> **Work required**
Exact reproduction of all the entries is required, without any of their pictures.

> **Available data**
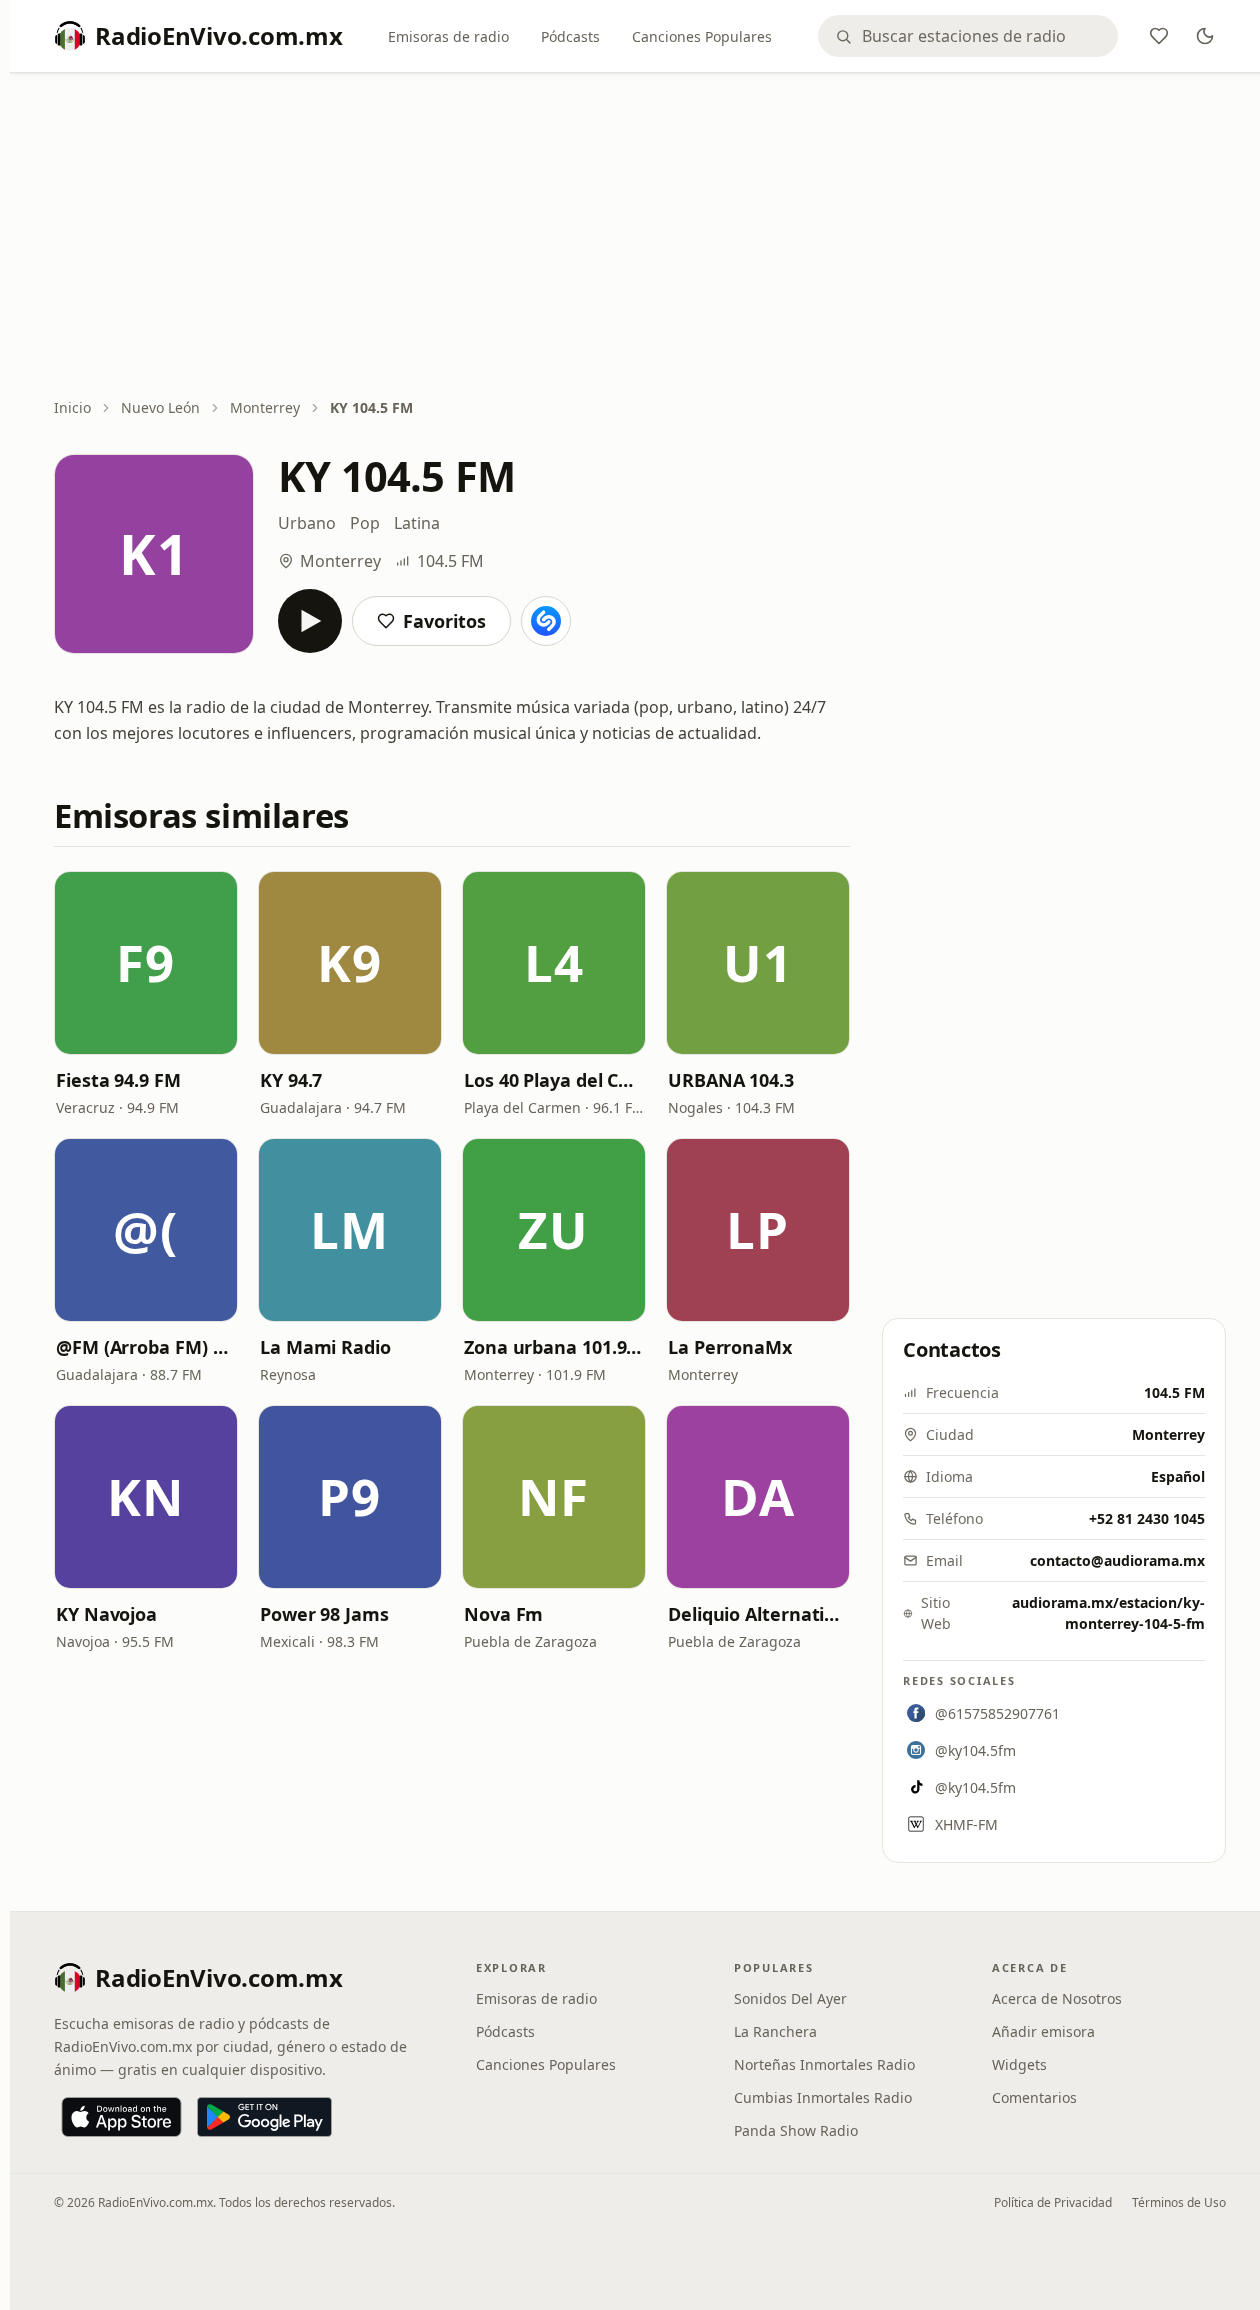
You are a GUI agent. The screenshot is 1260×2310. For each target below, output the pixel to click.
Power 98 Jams (324, 1614)
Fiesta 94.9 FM (118, 1080)
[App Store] (121, 2117)
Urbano (307, 523)
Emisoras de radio (448, 36)
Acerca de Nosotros (1057, 1998)
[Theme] (1205, 36)
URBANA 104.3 (731, 1080)
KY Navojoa (106, 1614)
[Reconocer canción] (546, 621)
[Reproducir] (310, 621)
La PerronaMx (730, 1347)
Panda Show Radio (796, 2130)
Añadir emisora (1043, 2031)
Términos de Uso (1179, 2202)
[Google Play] (264, 2117)
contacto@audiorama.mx (1117, 1560)
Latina (417, 523)
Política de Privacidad (1053, 2202)
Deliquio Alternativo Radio (758, 1614)
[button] (146, 963)
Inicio (72, 407)
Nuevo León (160, 407)
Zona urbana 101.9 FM (554, 1347)
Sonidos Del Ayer (790, 1998)
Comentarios (1034, 2097)
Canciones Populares (702, 36)
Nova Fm (503, 1614)
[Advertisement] (640, 237)
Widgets (1019, 2064)
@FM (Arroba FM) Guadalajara (146, 1347)
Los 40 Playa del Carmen (554, 1080)
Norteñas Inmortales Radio (824, 2064)
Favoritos (444, 621)
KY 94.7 (291, 1080)
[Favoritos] (1159, 36)
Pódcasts (570, 36)
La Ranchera (775, 2031)
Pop (365, 523)
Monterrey (265, 407)
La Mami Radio (325, 1347)
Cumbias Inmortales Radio (823, 2097)
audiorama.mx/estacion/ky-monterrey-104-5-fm (1108, 1613)
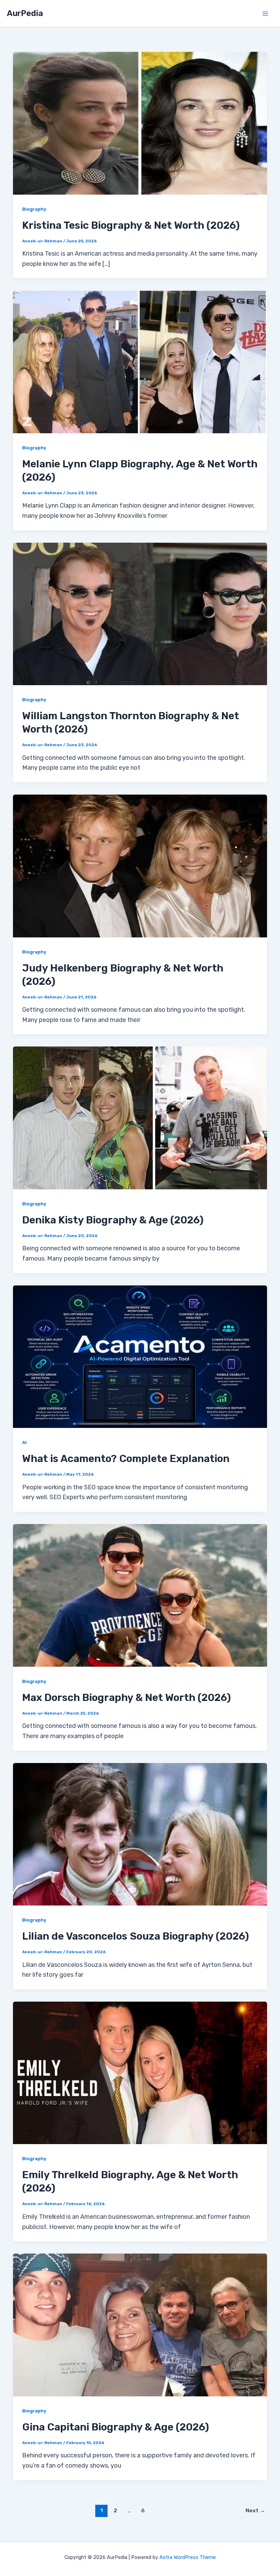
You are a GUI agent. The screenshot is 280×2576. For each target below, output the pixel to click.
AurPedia (25, 13)
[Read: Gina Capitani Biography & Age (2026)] (140, 2324)
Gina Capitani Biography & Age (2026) (115, 2427)
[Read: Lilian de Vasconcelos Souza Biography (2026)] (140, 1833)
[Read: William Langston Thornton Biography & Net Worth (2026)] (140, 613)
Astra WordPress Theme (187, 2557)
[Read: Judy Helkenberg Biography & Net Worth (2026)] (140, 865)
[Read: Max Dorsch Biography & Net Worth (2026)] (140, 1595)
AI (24, 1442)
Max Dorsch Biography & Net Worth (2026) (126, 1697)
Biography (34, 209)
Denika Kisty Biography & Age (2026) (113, 1220)
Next (255, 2510)
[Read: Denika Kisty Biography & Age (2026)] (140, 1117)
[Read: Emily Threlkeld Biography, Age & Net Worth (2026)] (140, 2072)
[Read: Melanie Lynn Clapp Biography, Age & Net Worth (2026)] (140, 361)
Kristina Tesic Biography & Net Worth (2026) (131, 225)
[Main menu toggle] (265, 13)
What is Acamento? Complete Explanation (125, 1458)
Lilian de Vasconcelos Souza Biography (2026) (135, 1936)
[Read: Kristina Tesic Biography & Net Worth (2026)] (140, 122)
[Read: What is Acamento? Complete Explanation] (140, 1356)
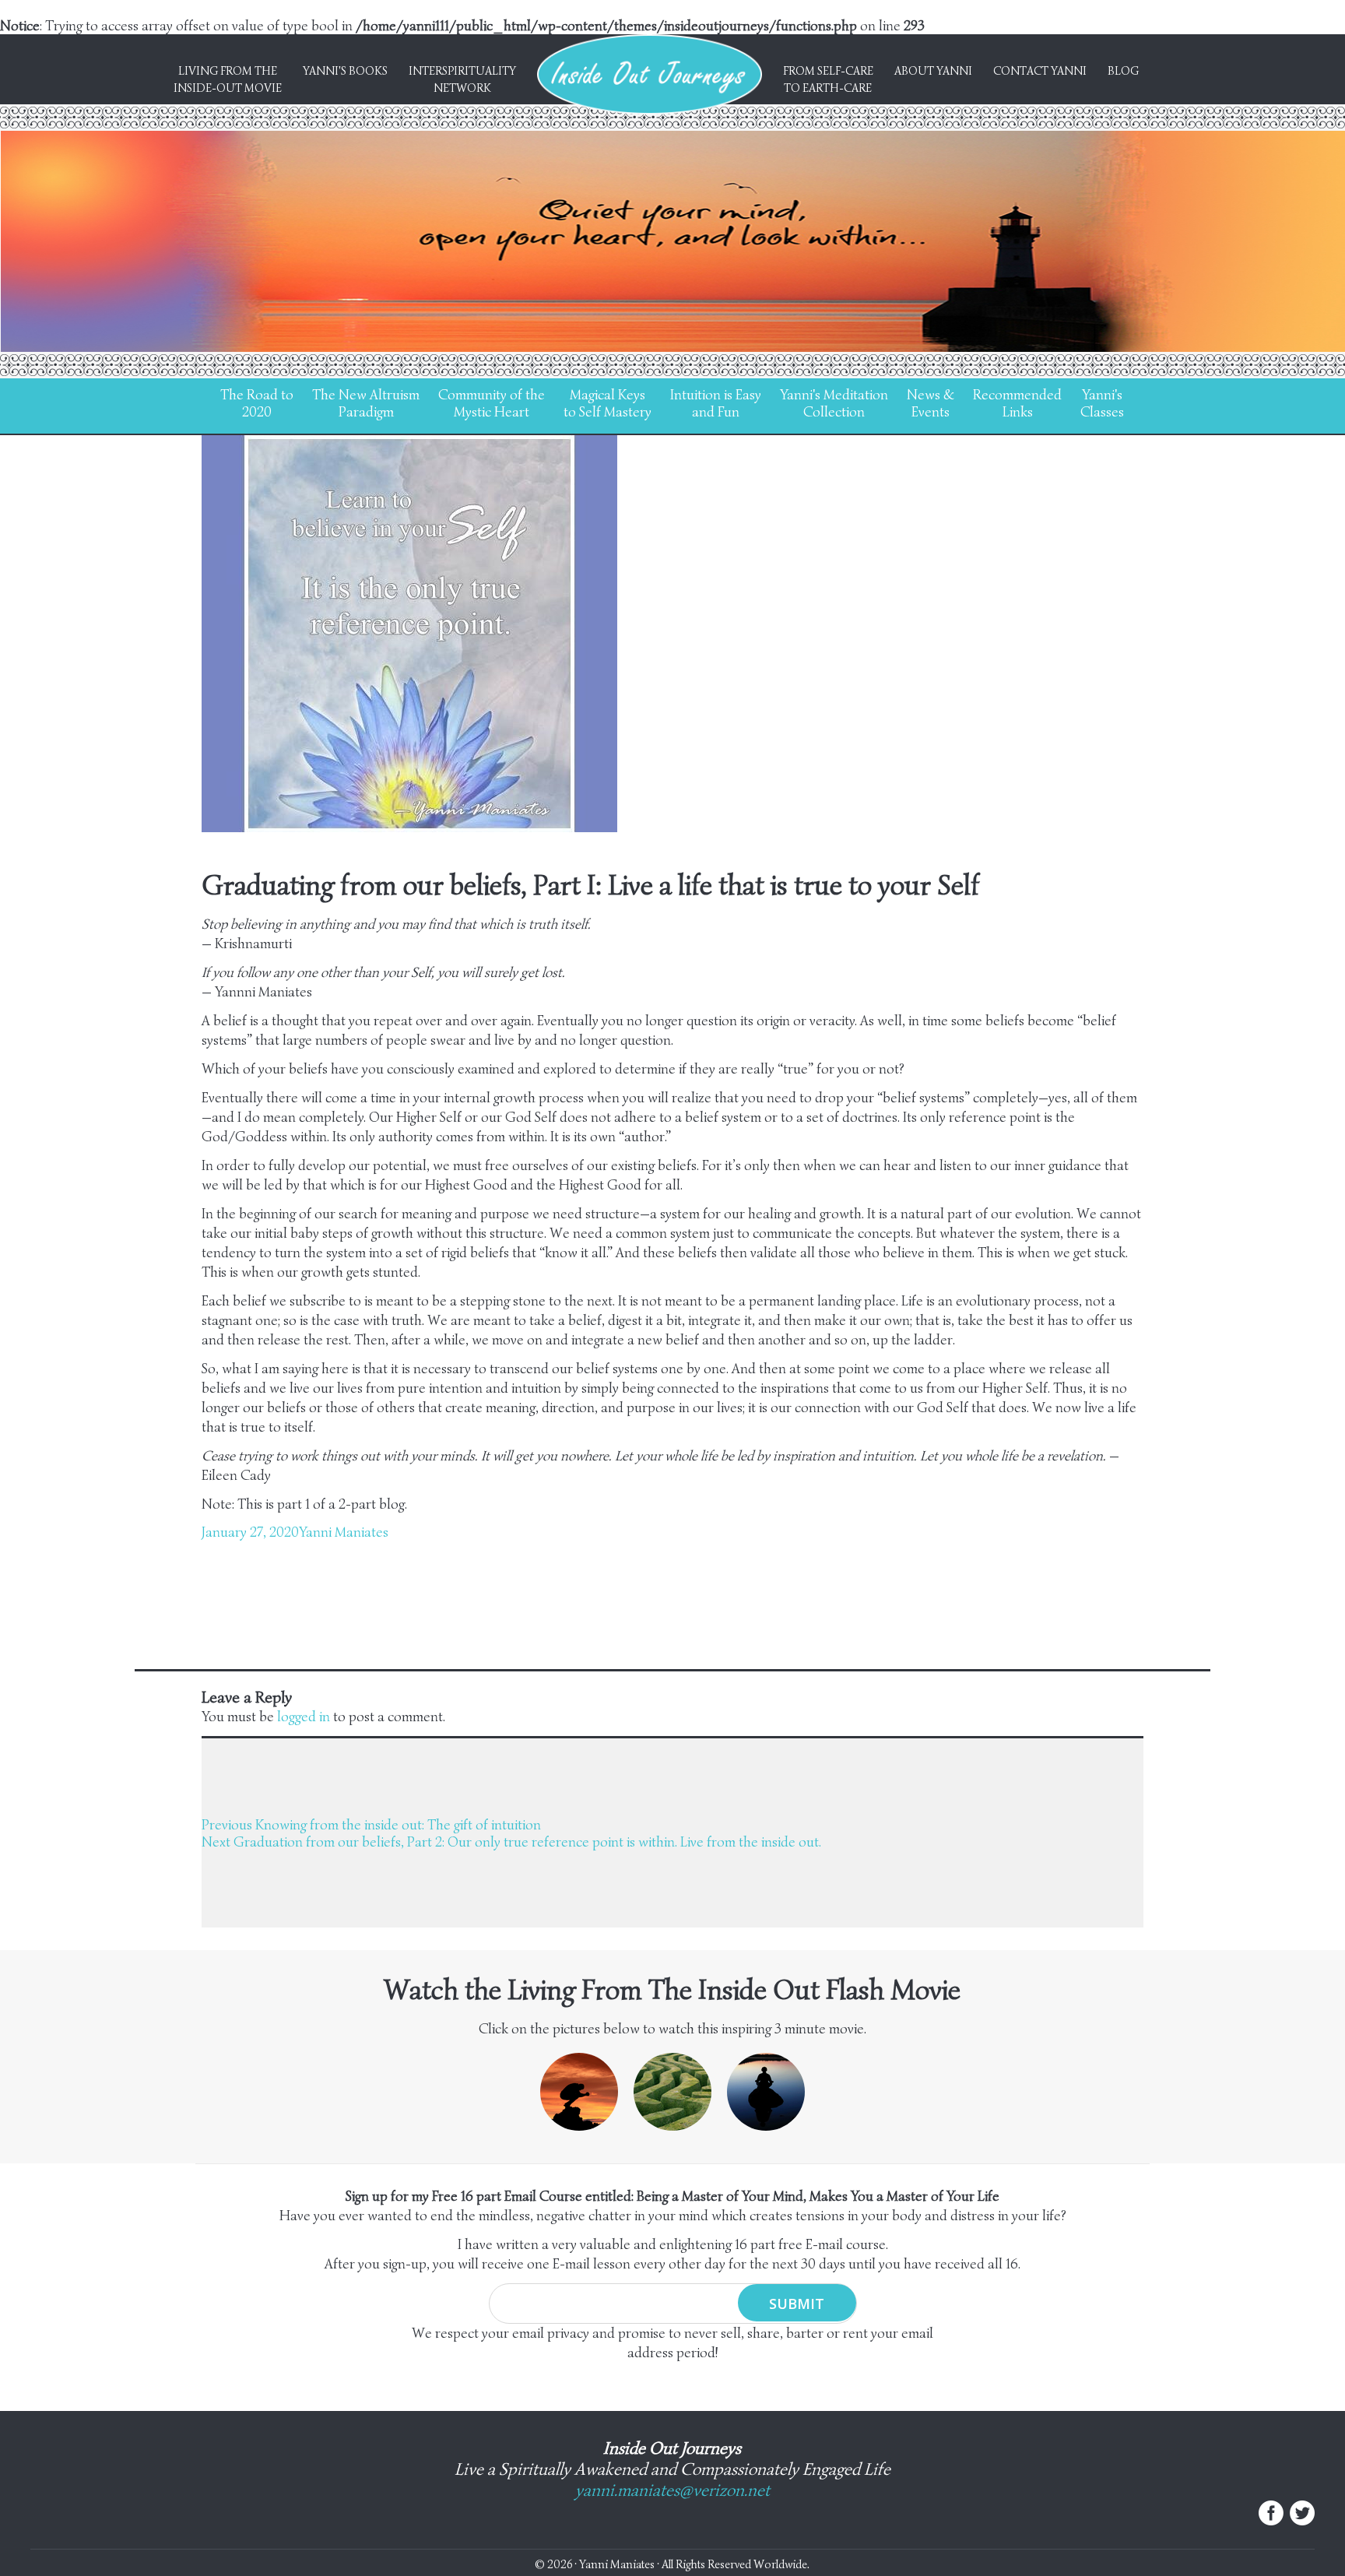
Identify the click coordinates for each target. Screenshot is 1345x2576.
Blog (1123, 71)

> **Your solution**
You are a GUI agent. The screenshot is 1260×2310. For each target below, output the pixel to click.
Power 98 Jams (324, 1614)
Fiesta 94.9 FM (118, 1080)
[App Store] (121, 2117)
Urbano (307, 523)
Emisoras de radio (448, 36)
Acerca de Nosotros (1057, 1998)
[Theme] (1205, 36)
URBANA 104.3 (731, 1080)
KY Navojoa (106, 1614)
[Reconocer canción] (546, 621)
[Reproducir] (310, 621)
La PerronaMx (730, 1347)
Panda Show Radio (796, 2130)
Añadir emisora (1043, 2031)
Términos de Uso (1179, 2202)
[Google Play] (264, 2117)
contacto@audiorama.mx (1117, 1560)
Latina (417, 523)
Política de Privacidad (1053, 2202)
Deliquio Alternativo Radio (758, 1614)
[button] (146, 963)
Inicio (72, 407)
Nuevo León (160, 407)
Zona urbana 101.9 FM (554, 1347)
Sonidos Del Ayer (790, 1998)
Comentarios (1034, 2097)
Canciones Populares (702, 36)
Nova Fm (503, 1614)
[Advertisement] (640, 237)
Widgets (1019, 2064)
@FM (Arroba FM) Guadalajara (146, 1347)
Los 40 Playa del Carmen (554, 1080)
Norteñas Inmortales Radio (824, 2064)
Favoritos (444, 621)
KY 94.7 (291, 1080)
[Favoritos] (1159, 36)
Pódcasts (570, 36)
La Ranchera (775, 2031)
Pop (365, 523)
Monterrey (265, 407)
La Mami Radio (325, 1347)
Cumbias Inmortales Radio (823, 2097)
audiorama.mx/estacion/ky-monterrey-104-5-fm (1108, 1613)
You are a GUI agent. The screenshot is 280×2576. For each target below, output the pixel to click.
AurPedia (25, 13)
[Read: Gina Capitani Biography & Age (2026)] (140, 2324)
Gina Capitani Biography & Age (2026) (115, 2427)
[Read: Lilian de Vasconcelos Souza Biography (2026)] (140, 1833)
[Read: William Langston Thornton Biography & Net Worth (2026)] (140, 613)
Astra WordPress Theme (187, 2557)
[Read: Judy Helkenberg Biography & Net Worth (2026)] (140, 865)
[Read: Max Dorsch Biography & Net Worth (2026)] (140, 1595)
AI (24, 1442)
Max Dorsch Biography & Net Worth (2026) (126, 1697)
Biography (34, 209)
Denika Kisty Biography & Age (2026) (113, 1220)
Next (255, 2510)
[Read: Denika Kisty Biography & Age (2026)] (140, 1117)
[Read: Emily Threlkeld Biography, Age & Net Worth (2026)] (140, 2072)
[Read: Melanie Lynn Clapp Biography, Age & Net Worth (2026)] (140, 361)
Kristina Tesic Biography & Net Worth (2026) (131, 225)
[Main menu toggle] (265, 13)
What is Acamento? Complete Explanation (125, 1458)
Lilian de Vasconcelos Souza Biography (2026) (135, 1936)
[Read: Kristina Tesic Biography & Net Worth (2026)] (140, 122)
[Read: What is Acamento? Complete Explanation] (140, 1356)
Identify the click coordinates for each target. Screenshot is 1345x2576.
Blog (1123, 71)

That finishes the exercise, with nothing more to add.